Treatment of geographic tongue with topical tacrolimus

Jigar M Purani 1, Hiral J Purani 2
PMCID: PMC4127763  PMID: 25085945

Abstract

Geographic tongue is an inflammatory condition of the dorsal surface and lateral border of the tongue, which may be asymptomatic. This article presents a case of geographic tongue in a 6-year-old child. Successful management was achieved with topical application of 0.1% tacrolimus.

Background

Geographic tongue was first reported by Rayer in 1831. Other terminologies used for this condition are benign migratory glossitis, wandering rash of the tongue, marginal exfoliative glossitis, transitory benign plaque of the tongue and exfoliatio areata linguae.1 2 Owing to inflammation of the lingual mucosa, some areas of filiform papillae lose their architecture and an appearance of irregular erythematous patches or ulcers become evident.3 Although the dorsal surface is non-ulcerated, it gives an ulcerated appearance due to the lack of keratinisation and depapillation of filiform papillae.
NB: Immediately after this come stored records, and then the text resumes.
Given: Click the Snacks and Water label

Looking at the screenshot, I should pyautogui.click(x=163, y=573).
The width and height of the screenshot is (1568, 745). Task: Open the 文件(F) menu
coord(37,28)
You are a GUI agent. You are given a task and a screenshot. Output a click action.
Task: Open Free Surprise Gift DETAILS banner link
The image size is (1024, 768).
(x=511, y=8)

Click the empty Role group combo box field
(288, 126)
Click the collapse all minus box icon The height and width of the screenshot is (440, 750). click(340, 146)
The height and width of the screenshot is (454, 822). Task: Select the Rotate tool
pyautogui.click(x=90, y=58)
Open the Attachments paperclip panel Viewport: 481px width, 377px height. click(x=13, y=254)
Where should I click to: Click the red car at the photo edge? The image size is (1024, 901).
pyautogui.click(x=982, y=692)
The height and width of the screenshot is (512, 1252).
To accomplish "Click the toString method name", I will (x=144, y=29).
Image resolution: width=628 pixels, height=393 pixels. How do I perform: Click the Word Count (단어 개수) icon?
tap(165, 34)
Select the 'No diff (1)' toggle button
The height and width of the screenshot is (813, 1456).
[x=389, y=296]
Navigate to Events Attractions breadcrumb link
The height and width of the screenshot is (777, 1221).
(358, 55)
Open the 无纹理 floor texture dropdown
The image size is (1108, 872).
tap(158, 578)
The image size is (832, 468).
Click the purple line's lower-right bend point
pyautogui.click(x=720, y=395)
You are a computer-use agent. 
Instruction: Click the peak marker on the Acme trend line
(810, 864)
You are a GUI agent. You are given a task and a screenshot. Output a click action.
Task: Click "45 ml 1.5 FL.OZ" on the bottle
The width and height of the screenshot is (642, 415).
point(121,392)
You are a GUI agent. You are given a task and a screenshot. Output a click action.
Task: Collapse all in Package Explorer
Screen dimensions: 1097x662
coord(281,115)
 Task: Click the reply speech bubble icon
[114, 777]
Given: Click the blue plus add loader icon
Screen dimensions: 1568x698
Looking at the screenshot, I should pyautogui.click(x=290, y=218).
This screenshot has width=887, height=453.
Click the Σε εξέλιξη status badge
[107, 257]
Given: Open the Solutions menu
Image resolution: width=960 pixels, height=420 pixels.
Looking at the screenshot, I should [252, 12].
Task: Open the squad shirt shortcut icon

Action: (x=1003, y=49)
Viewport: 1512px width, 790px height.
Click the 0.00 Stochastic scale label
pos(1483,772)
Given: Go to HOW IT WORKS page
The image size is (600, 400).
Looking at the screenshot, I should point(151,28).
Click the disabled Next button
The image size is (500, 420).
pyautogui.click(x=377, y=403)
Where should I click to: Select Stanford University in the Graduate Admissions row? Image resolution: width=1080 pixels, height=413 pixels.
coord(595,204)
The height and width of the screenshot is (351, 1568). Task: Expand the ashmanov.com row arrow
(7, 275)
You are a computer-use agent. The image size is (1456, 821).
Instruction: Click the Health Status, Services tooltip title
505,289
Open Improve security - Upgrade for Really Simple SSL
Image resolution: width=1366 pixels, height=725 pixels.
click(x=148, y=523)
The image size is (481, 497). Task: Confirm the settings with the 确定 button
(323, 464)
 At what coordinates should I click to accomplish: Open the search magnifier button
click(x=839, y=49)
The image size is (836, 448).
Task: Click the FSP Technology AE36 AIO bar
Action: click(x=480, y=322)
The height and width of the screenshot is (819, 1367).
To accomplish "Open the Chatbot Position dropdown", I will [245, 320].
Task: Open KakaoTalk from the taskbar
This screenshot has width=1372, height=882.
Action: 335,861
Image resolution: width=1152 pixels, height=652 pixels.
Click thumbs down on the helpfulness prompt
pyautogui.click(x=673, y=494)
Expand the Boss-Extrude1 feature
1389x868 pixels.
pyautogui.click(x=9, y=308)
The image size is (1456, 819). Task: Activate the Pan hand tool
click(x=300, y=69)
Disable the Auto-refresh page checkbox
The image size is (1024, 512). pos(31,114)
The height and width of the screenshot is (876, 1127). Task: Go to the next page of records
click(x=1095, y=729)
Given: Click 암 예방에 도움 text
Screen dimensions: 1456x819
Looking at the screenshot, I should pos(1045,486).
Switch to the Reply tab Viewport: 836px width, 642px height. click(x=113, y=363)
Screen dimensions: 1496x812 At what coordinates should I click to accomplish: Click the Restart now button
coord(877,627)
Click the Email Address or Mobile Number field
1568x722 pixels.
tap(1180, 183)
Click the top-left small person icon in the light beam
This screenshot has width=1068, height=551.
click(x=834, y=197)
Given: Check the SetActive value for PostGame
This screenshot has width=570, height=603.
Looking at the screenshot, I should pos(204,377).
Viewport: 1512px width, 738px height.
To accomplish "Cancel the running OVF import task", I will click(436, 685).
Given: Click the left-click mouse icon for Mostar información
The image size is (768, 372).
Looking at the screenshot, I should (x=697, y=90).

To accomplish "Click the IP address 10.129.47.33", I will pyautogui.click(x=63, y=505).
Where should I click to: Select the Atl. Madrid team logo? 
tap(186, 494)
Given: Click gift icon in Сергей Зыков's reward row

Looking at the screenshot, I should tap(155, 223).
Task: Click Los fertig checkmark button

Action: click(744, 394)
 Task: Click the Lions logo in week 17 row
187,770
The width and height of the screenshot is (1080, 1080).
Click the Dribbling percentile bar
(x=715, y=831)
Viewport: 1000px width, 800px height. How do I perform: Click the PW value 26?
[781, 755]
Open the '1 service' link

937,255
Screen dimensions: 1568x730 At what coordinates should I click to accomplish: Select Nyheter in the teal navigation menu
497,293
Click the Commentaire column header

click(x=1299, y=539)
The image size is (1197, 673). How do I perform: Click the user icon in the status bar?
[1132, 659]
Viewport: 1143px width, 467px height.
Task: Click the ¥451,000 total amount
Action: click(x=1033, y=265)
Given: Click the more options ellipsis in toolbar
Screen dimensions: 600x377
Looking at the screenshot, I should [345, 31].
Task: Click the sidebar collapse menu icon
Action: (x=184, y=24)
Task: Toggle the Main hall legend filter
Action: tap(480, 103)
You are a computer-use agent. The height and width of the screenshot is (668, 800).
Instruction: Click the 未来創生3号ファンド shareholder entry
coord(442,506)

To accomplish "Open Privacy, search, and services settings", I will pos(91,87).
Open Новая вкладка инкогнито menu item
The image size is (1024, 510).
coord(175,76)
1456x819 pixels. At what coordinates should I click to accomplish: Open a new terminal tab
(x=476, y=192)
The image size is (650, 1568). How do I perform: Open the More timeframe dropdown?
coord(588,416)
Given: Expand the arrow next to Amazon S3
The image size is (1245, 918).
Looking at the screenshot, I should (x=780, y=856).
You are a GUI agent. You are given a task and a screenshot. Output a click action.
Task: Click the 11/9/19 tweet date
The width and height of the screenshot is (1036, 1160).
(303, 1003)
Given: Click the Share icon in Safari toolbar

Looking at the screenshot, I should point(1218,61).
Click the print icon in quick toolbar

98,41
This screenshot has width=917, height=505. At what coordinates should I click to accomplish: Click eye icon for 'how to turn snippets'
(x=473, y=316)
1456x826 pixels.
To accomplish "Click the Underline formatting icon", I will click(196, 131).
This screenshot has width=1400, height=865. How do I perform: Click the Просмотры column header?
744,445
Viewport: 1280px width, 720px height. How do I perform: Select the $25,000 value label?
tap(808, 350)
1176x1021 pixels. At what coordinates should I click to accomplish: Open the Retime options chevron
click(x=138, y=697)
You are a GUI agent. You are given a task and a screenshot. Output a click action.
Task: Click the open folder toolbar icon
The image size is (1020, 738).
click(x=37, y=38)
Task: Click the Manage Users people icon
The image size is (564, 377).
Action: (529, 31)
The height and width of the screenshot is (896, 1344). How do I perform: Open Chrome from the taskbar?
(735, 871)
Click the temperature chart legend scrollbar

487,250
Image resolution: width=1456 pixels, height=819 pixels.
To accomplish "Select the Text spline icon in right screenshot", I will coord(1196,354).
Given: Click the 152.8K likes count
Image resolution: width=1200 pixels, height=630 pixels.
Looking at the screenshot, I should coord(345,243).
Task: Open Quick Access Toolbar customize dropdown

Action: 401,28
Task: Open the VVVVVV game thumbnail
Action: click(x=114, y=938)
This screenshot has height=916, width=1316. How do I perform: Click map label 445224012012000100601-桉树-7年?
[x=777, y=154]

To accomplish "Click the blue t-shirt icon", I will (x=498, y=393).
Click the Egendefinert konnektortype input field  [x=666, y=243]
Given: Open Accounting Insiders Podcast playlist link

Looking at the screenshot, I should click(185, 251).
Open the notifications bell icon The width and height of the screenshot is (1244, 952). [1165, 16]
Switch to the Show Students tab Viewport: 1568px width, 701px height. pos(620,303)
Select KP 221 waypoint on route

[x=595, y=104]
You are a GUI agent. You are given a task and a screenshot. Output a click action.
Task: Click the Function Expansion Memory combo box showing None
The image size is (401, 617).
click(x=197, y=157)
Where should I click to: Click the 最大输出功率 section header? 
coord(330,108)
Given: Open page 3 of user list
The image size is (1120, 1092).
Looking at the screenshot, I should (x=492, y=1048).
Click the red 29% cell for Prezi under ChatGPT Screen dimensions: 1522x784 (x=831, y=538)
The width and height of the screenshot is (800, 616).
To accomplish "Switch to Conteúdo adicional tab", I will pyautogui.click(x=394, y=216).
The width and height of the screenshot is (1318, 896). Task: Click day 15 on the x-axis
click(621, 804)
The red areas are surrounded by white, grey or yellow bands, which may be slightly elevated from the surface. The reasons for white bands are the accumulation of keratin and neutrophils and regeneration of filiform papillae. These erythematous patches and white bands change their location, size and appearance over a period of time and so ‘migratory’, ‘migrans’ or ‘wandering’ terminologies are used to describe the condition.1 The word ‘geographic’ is used to describe this disorder because the changing pattern of red and white areas on the dorsal surface of the tongue looks like a map.2 When the same condition occurs in other areas of the oral cavity, various terminologies such as geographic stomatitis, erythema migrans, annulus migrans, erythema areata migrans and areata stomatitis migrans have been used.1 4 Aetiology of this disorder is still not known. The possible reasons are congenital, hereditary, emotional stress, allergic tendency, hormonal disturbances, nutritional deficiency, psychological disturbances, anaemia and spicy foods. This condition may coexist with certain other diseases such as psoriasis, pityriasis, seborrhoeic dermatitis, juvenile diabetes, lichen planus, candidiasis or Reiter's syndrome. Remarkable evidences have not been established between the suggested aetiological factors and geographic tongue until now.1–5

Case presentation

Parents had brought their 6-year-old boy who presented with an abnormal appearance of the tongue. On general clinical examination, the child appeared normal, healthy, well nourished and well developed. On intraoral clinical examination, there was a presence of irregular erythematous patches suggestive of denuded filiform papillae circumscribed by slightly elevated white keratotic bands on the dorsal surface of the tongue that could not be scraped off (figure 1). There was no symptom of oral discomfort such as burning, pain or increased salivation. All other areas of oral cavity were normal. His skin examination did not reveal any pathological condition. The patient's mother reported the lesion on her child's tongue since his first year. However, the lesion regressed and recurred intermittently, so she neglected the condition. The lesion had now remained stationary for a few days so, with anxiety, she reported her child. There was no significant medical history of major illness, skin lesions or hormonal disturbances. The patient was not allergic to specific food, flavouring agents or medications. There was no history of such a condition in any other family members. As the condition was asymptomatic, treatment was not administered. The parents were assured about the nature and behaviour of the lesion and were asked to visit again if the lesion made the child uncomfortable.

Figure 1.

Figure 1

Clinical photograph showing areas of denuded filiform papillae bound by white keratotic bands 1 year earlier.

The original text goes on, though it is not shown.